Set down exactly the lines below between the line holding "Instruction: Click the Koetzing username" and the line holding "The width and height of the screenshot is (525, 640).", inclusive; no other line belongs in the answer.
===== Provided data =====
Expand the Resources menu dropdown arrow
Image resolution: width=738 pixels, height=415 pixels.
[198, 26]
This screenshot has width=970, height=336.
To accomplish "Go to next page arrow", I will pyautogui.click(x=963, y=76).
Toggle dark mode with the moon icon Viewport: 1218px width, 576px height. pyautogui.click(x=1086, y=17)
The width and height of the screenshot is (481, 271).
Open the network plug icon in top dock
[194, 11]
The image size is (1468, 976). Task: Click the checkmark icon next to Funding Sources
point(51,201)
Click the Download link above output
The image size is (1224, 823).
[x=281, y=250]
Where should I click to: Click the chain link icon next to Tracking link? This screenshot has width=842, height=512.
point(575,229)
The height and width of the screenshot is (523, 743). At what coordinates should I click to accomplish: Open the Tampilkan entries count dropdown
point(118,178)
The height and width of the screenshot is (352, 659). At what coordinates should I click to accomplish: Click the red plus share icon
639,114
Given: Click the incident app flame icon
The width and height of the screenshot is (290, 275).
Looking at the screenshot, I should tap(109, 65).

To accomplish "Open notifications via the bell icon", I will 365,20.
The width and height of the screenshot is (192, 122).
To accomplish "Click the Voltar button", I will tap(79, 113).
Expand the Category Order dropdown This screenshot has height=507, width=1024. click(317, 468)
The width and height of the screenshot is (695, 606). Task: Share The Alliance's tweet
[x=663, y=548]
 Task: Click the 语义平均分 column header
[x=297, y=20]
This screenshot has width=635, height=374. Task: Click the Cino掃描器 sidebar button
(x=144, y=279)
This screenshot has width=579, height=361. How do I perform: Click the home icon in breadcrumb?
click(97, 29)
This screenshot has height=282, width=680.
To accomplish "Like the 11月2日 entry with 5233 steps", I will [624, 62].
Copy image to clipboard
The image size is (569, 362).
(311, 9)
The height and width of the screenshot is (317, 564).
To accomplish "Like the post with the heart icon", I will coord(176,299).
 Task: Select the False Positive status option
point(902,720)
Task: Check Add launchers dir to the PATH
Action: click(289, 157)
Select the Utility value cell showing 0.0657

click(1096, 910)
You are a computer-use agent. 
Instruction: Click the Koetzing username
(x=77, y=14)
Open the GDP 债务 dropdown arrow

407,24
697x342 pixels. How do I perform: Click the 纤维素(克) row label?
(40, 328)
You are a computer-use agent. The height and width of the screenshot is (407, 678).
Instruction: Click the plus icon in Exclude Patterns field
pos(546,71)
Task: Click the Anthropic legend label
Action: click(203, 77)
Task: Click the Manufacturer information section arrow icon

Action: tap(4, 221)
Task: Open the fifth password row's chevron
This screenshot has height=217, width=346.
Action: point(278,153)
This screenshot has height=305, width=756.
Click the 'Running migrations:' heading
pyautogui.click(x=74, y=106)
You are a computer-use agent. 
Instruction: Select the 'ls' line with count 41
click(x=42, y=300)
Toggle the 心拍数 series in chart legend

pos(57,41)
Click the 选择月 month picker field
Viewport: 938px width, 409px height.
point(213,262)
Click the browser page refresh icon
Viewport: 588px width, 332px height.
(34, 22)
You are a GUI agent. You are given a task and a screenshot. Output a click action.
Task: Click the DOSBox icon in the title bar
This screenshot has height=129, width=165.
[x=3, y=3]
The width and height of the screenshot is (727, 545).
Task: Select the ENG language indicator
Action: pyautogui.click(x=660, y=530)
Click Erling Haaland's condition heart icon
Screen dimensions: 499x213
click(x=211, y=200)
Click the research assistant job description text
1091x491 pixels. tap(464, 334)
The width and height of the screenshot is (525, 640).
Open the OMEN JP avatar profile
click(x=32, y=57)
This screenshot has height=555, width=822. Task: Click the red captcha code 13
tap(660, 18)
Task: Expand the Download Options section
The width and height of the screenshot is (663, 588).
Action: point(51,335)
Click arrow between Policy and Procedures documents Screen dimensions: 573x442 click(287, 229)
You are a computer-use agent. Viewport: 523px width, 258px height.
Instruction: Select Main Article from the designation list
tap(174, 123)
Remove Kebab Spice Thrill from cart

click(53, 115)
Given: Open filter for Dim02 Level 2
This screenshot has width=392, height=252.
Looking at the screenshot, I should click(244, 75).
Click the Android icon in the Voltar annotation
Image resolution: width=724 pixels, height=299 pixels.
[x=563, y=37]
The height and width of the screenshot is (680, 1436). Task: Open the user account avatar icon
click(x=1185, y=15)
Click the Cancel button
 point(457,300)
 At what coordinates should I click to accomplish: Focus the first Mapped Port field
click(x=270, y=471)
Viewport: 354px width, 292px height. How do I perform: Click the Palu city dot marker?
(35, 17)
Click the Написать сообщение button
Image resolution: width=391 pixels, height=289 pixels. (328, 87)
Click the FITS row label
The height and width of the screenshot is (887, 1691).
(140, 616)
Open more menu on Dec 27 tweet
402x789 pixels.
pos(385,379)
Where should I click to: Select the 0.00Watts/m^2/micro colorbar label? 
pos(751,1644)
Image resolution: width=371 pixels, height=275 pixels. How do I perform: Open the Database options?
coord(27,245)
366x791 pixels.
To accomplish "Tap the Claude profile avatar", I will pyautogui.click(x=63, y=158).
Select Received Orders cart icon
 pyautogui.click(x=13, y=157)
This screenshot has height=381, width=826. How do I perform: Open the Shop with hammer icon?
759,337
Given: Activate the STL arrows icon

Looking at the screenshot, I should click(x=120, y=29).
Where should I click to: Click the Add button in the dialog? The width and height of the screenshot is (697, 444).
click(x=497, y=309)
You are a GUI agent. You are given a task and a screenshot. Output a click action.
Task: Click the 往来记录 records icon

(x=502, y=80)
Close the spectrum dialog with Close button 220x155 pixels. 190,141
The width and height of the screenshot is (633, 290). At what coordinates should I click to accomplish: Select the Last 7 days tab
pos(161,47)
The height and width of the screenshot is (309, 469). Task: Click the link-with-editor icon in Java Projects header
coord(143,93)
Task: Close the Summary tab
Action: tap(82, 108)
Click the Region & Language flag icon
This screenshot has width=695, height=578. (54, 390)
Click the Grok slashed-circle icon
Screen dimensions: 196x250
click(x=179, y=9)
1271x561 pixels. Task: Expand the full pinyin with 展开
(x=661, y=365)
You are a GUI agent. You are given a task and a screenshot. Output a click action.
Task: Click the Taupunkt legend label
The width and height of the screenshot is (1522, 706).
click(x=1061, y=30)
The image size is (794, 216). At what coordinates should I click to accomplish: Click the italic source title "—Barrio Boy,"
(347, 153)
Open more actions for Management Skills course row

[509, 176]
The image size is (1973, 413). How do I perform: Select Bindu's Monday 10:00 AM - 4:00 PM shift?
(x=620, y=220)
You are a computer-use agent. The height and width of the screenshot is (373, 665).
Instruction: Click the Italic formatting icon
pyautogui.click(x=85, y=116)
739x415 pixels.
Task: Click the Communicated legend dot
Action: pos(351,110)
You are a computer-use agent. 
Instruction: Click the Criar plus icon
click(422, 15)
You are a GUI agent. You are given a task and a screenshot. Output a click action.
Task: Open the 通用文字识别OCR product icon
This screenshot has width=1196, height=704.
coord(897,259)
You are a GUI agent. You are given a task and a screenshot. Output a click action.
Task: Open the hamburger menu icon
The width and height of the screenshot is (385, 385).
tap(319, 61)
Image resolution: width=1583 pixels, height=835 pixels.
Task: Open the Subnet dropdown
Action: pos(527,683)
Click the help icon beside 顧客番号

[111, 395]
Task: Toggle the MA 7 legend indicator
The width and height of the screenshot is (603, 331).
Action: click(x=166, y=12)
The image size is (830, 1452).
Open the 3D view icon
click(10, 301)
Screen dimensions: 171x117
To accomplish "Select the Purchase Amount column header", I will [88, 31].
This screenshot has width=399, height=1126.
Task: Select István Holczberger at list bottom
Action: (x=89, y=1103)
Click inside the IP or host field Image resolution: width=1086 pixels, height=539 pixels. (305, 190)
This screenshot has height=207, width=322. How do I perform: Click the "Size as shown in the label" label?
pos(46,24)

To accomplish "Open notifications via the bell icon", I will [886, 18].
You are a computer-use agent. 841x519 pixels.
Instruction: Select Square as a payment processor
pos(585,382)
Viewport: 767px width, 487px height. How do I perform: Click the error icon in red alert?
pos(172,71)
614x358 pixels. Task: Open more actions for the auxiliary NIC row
=====
• **Result for this exercise**:
Instruction: Click the Koetzing username
(x=77, y=14)
Open the GDP 债务 dropdown arrow

407,24
697x342 pixels. How do I perform: Click the 纤维素(克) row label?
(40, 328)
You are a computer-use agent. The height and width of the screenshot is (407, 678).
Instruction: Click the plus icon in Exclude Patterns field
pos(546,71)
Task: Click the Anthropic legend label
Action: click(203, 77)
Task: Click the Manufacturer information section arrow icon

Action: tap(4, 221)
Task: Open the fifth password row's chevron
This screenshot has height=217, width=346.
Action: point(278,153)
This screenshot has height=305, width=756.
Click the 'Running migrations:' heading
pyautogui.click(x=74, y=106)
You are a computer-use agent. 
Instruction: Select the 'ls' line with count 41
click(x=42, y=300)
Toggle the 心拍数 series in chart legend

pos(57,41)
Click the 选择月 month picker field
Viewport: 938px width, 409px height.
point(213,262)
Click the browser page refresh icon
Viewport: 588px width, 332px height.
(34, 22)
You are a GUI agent. You are given a task and a screenshot. Output a click action.
Task: Click the DOSBox icon in the title bar
This screenshot has height=129, width=165.
[x=3, y=3]
The width and height of the screenshot is (727, 545).
Task: Select the ENG language indicator
Action: pyautogui.click(x=660, y=530)
Click Erling Haaland's condition heart icon
Screen dimensions: 499x213
click(x=211, y=200)
Click the research assistant job description text
1091x491 pixels. tap(464, 334)
The width and height of the screenshot is (525, 640).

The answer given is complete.